:: Given instruction ::
In the blog excerpt below, translate the sentence "I always thought it was lame." into Spanish.

:: Excerpt to read ::
-=-=-=-=-

Monday, February 14, 2011

Is that today?

I have a date tonight - with a wonderful friend. I'm pretty sure I'll have a better V-Day than I would have if I was still with Mr. 28 YO, and I'm excited.

My V-Day gift will be from me - dinner, probably shoes and maybe an outfit for the Bachelor Auction. I know exactly what that gift says - "Boys have cooties (but some might be worth the trouble)."

But, if you're one of the few (okay, so I'm a bit jealous) who will get a gift from your sweetie today - here's a guide to help you decipher what exactly his gift is saying to you.

My kind of Valentines Miracle....

Friday, February 11, 2011

Crystal ball

Have you ever been to a psychic? I always thought it was lame. Not that I don't believe that people have those gifts - but it's not an exact science, you know? I didn't have any questions that were burning enough for me to part ways with perfectly good shoe-and-purse-money, on the off-chance someone might have an answer.

That is, until "the breakup." {side note: wouldn't it be great if our lives could be like Jennifer Aniston movies?}

So, I did some research, and found that one of the more reputable psychics in my area actually has an office right in the building where I work. (that whole small world thing again) She asked me to bring something personal, like a piece of jewelry that I always wear, and a list of questions. If I wanted to know about someone specific, I was to bring a picture of that person. So I arrived with a watch I wear just about every day, my questions - and a picture of me and Big.

-=-=-=-=-

:: Material provided ::
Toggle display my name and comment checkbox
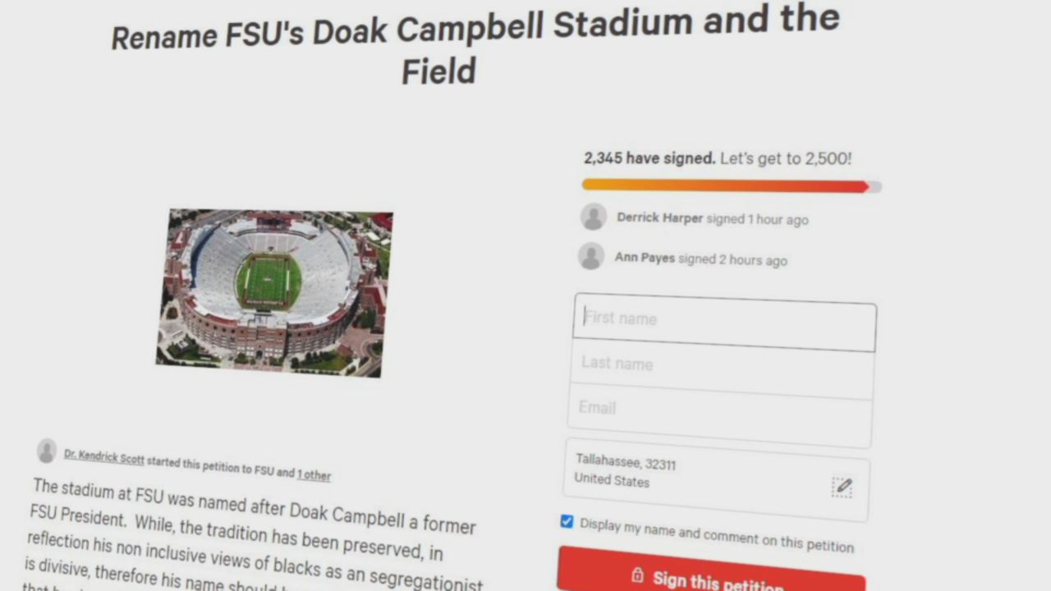The height and width of the screenshot is (591, 1051). coord(567,522)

-=-=-=-=-

:: Exercise answer ::
Siempre pensé que era una tontería.